Not sure as far as git on the COMMIT_EDITMSG when you're at this state. As mentioned earlier, you may be able to see if vim saved it. But my understanding is that vim's default is to delete the backup unless you've explicitly told it to keep them. In addition, if you didn't want to have these files scattered all over your directories, you can specify a directory to put them in (you may have to manually create the directory first).

Try adding the following two lines to your ~/.vimrc file:

 backup
 backupdir=~/.vim/backup

Manually create the ~/.vim/backup directory, then edit a file and exit.

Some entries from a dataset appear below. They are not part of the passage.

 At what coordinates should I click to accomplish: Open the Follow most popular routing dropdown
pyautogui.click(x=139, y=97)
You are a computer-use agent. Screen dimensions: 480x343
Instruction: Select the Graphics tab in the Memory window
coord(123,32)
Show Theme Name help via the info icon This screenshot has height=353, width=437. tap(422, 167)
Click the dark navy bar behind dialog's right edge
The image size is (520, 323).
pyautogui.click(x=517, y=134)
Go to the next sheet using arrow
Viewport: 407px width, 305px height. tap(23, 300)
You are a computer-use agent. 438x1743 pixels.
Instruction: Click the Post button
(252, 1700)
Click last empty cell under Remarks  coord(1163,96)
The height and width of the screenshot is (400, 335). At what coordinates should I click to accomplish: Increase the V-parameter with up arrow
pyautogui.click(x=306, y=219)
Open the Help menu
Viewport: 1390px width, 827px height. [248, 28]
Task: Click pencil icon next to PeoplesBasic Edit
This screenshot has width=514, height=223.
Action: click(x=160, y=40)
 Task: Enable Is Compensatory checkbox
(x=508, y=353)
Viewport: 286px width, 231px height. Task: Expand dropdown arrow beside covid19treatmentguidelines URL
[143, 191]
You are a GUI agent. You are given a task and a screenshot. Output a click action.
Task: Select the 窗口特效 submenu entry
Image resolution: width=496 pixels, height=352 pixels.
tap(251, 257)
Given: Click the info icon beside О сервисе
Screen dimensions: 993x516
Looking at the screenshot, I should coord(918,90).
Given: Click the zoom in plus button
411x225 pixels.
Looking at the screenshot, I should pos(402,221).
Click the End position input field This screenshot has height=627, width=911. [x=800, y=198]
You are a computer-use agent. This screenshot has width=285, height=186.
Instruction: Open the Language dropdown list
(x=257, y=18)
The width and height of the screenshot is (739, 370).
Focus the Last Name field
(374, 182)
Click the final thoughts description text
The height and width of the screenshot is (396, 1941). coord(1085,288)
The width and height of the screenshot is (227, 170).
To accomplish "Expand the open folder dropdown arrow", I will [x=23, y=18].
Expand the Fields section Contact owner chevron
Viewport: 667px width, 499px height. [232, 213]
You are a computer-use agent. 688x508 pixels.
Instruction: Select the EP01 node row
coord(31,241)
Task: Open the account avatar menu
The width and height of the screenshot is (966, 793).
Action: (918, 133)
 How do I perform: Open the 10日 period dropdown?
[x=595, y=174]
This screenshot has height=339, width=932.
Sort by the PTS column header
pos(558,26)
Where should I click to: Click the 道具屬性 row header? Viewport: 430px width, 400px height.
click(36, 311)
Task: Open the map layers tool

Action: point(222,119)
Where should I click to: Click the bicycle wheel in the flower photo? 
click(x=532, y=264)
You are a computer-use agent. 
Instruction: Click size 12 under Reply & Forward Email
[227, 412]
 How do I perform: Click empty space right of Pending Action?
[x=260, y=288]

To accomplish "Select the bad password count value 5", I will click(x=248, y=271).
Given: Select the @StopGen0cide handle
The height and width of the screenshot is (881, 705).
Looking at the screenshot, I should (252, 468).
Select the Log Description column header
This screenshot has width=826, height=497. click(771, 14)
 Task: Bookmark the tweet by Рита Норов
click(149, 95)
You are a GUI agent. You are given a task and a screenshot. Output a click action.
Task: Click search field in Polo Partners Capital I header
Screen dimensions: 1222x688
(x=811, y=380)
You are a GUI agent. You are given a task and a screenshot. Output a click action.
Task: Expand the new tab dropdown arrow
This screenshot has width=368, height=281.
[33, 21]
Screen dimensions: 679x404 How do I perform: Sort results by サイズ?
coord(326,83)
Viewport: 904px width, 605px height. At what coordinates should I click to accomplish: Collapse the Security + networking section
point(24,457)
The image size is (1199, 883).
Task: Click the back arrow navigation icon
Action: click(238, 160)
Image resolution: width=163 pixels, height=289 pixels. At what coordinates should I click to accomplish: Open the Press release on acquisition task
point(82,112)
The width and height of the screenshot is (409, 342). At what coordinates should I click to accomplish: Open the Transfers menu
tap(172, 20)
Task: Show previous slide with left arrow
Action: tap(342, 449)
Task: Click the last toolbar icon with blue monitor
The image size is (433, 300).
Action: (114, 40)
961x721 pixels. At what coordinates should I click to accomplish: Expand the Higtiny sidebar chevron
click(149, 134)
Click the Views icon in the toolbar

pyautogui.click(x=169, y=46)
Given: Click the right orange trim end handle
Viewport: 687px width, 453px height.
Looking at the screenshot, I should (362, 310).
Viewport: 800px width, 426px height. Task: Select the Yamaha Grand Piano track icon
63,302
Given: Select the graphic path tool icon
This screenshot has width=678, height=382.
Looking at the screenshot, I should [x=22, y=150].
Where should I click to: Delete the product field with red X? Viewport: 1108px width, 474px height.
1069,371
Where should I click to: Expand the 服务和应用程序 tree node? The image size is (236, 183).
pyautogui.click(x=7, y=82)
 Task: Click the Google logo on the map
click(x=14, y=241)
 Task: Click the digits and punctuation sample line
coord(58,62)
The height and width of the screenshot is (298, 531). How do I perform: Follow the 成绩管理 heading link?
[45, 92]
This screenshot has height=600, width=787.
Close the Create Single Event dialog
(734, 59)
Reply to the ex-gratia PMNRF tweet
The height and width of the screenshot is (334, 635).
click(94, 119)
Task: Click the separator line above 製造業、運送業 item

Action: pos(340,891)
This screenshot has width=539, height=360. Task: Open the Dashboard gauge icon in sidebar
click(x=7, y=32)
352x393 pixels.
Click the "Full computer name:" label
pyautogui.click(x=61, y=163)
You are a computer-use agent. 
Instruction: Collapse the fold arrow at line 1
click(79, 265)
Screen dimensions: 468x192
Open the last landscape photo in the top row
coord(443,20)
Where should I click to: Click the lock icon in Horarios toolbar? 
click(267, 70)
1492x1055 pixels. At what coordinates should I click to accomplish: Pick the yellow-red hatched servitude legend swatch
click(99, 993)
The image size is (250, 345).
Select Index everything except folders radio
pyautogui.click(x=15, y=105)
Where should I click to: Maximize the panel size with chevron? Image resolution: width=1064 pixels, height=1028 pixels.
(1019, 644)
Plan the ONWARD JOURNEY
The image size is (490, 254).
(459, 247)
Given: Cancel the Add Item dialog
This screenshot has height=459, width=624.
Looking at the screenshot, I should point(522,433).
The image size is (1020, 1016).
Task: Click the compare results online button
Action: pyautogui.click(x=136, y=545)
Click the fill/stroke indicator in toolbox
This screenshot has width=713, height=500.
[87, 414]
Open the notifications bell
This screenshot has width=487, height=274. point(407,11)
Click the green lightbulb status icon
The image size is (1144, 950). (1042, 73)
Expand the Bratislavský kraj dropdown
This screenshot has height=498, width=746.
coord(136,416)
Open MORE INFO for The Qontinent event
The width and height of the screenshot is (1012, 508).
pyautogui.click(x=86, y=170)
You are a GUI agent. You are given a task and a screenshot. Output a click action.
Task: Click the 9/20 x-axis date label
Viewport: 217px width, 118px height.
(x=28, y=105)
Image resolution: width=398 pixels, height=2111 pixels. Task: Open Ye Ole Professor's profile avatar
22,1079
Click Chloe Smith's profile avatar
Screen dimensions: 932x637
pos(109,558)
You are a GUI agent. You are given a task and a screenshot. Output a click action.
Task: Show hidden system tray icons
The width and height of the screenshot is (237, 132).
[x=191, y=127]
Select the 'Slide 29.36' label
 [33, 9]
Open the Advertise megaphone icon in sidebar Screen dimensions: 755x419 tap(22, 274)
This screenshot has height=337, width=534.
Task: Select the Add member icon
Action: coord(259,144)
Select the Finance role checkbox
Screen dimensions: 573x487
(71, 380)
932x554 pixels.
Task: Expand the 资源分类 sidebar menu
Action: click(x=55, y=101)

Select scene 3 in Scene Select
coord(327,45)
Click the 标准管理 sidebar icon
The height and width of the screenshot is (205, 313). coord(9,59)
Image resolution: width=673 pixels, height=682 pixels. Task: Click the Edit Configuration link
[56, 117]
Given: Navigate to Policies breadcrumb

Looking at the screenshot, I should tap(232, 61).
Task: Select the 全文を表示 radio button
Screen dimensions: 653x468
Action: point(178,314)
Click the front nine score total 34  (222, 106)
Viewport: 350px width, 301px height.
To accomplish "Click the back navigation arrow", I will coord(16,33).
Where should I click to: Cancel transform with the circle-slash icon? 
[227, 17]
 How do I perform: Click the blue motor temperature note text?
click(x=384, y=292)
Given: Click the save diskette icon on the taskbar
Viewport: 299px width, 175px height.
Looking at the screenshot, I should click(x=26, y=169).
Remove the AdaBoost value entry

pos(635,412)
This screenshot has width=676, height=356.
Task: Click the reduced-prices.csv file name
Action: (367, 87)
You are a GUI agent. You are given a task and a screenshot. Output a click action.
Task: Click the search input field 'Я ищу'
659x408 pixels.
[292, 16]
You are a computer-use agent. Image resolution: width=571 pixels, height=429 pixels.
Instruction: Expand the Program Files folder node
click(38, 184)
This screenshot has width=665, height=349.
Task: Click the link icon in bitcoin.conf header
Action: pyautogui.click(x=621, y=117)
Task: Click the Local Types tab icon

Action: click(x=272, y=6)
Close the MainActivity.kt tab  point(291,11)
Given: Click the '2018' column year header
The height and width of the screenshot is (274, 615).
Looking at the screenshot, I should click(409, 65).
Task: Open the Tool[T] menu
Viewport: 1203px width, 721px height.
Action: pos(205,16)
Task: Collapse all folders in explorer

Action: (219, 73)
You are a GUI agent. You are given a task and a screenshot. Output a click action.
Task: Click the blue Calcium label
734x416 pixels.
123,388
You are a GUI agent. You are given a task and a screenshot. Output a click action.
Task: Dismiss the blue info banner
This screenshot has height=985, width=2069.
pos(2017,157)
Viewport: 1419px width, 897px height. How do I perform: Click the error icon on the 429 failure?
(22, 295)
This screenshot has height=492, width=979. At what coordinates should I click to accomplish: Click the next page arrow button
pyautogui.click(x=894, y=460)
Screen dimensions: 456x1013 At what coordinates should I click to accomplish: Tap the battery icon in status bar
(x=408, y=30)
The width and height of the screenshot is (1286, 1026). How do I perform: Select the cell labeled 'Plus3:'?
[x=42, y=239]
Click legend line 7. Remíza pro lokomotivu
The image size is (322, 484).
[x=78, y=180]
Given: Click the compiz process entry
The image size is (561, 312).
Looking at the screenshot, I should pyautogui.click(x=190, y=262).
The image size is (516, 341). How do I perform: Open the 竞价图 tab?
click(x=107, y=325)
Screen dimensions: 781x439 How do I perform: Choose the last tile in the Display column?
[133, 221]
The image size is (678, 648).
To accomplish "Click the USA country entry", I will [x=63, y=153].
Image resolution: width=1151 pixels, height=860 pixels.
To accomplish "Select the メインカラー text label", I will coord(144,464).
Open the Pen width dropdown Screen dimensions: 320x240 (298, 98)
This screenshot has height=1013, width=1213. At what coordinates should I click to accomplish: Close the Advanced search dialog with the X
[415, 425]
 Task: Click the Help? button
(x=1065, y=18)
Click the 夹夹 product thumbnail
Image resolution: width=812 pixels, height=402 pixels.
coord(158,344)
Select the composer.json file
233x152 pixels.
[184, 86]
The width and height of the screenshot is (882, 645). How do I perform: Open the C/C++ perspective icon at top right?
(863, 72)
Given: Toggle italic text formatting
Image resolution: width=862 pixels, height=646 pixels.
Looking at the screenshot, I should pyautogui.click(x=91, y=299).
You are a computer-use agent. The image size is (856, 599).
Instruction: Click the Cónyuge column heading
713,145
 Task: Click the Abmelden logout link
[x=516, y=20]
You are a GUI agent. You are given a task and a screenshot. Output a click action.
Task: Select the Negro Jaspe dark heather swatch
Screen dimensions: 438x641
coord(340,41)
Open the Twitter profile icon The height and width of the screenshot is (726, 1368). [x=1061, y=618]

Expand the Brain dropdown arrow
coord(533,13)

You should see a copy of the file with a "~" at the end of the name in your backup dir.

On a side note, if you're as lazy as I am, use ":x" to exit vim instead of ":wq". The ":x" does both a write and a quit.


I was able to solve this combining different solutions and using git only (without depending on vim or its config).

In my case I'm also using a repository with submodules, which makes it slightly different:

Instead of .git/.COMMIT_EDITMSG The message is stored in .git/modules/{REPO}/COMMIT_EDITMSG

Luckily, we can use git rev-parse --git-dir to tell us that.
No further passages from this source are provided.